Search code examples
google-cloud-spanner

Unable to delete large number of rows from Spanner


I have 3 node Spanner instance, and a single table that contains around 4 billion rows. The DDL looks like this:

CREATE TABLE predictions (
    name STRING(MAX),
    ...,
    model_version INT64,
) PRIMARY KEY (name, model_version)

I'd like to setup a job to periodically remove some old rows from this table using the Python Spanner client. The query I'd like to run is:

DELETE FROM predictions WHERE model_version <> ? 

According to the docs, it sounds like I would need to execute this as a Partitioned DML statement. I am using the Python Spanner client as follows, but am experiencing timeouts (504 Deadline Exceeded errors) due to the large number of rows in my table.

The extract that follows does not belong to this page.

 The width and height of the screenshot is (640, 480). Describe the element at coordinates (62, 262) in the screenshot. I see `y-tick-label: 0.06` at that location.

# this always throws a "504 Deadline Exceeded" error
database.execute_partitioned_dml(
    "DELETE FROM predictions WHERE model_version <> @version",
    params={"model_version": 104},
    param_types={"model_version": Type(code=INT64)},
)

My first intuition was to see if there was some sort of timeout I could increase, but I don't see any timeout parameters in the source :/

I did notice there was a run_in_transaction method in the Spanner lib that contains a timeout parameter, so I decided to deviate from the partitioned DML approach to see if using this method worked. Here's what I ran:

def delete_old_rows(transaction, model_version):
    delete_dml = "DELETE FROM predictions WHERE model_version <> {}".format(model_version),
    dml_statements = [
        delete_dml,
    ]
    status, row_counts = transaction.batch_update(dml_statements)

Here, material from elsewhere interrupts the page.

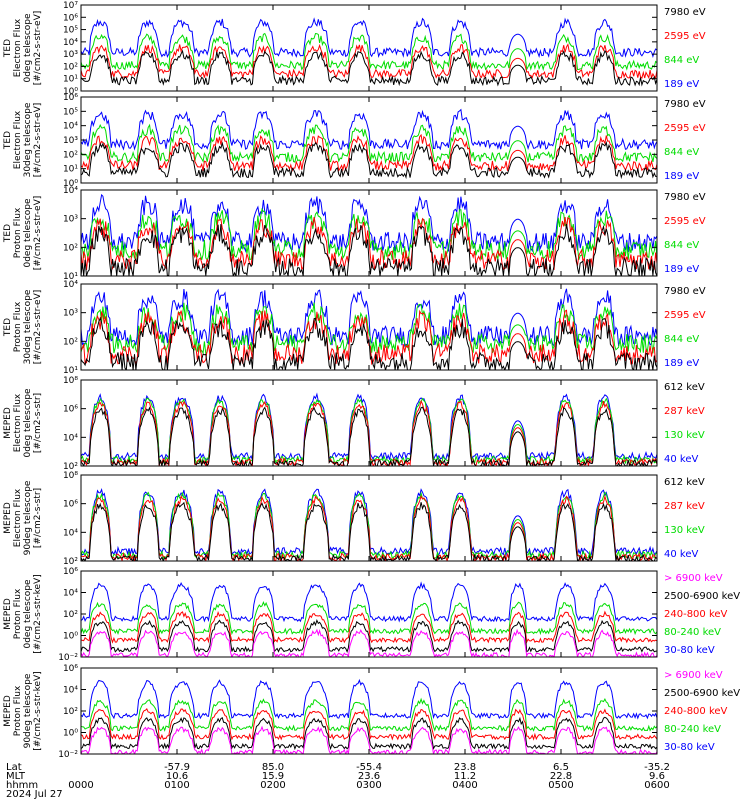  What do you see at coordinates (690, 650) in the screenshot?
I see `legend-entry: 30-80 keV` at bounding box center [690, 650].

database.run_in_transaction(delete_old_rows,
    model_version=104,
    timeout_secs=3600,
)

What's weird about this is the timeout_secs parameter appears to be ignored, because I still get a 504 Deadline Exceeded error within a minute or 2 of executing the above code, despite a timeout of one hour.

Anyways, I'm not too sure what to try next, or whether or not I'm missing something obvious that would allow me to run a delete query in a timely fashion on this huge Spanner table. The model_version column has pretty low cardinality (generally 2-3 unique model_version values in the entire table), so I'm not sure if that would factor into any recommendations. But if someone could offer some advice or suggestions, that would be awesome :) Thanks in advance


Solution

  • The first suggestion is to try gcloud instead.

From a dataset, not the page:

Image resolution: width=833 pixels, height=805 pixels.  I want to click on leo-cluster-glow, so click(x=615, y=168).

    https://cloud.google.com/spanner/docs/modify-gcloud#modifying_data_using_dml

    Another suggestion is to pass the range of name as well so that limit the number of rows scanned. For example, you could add something like STARTS_WITH(name, 'a') to the WHERE clause so that make sure each transaction touches a small amount of rows but first, you will need to know about the domain of name column values.

    Last suggestion is try to avoid using '<>' if possible as it is generally pretty expensive to evaluate.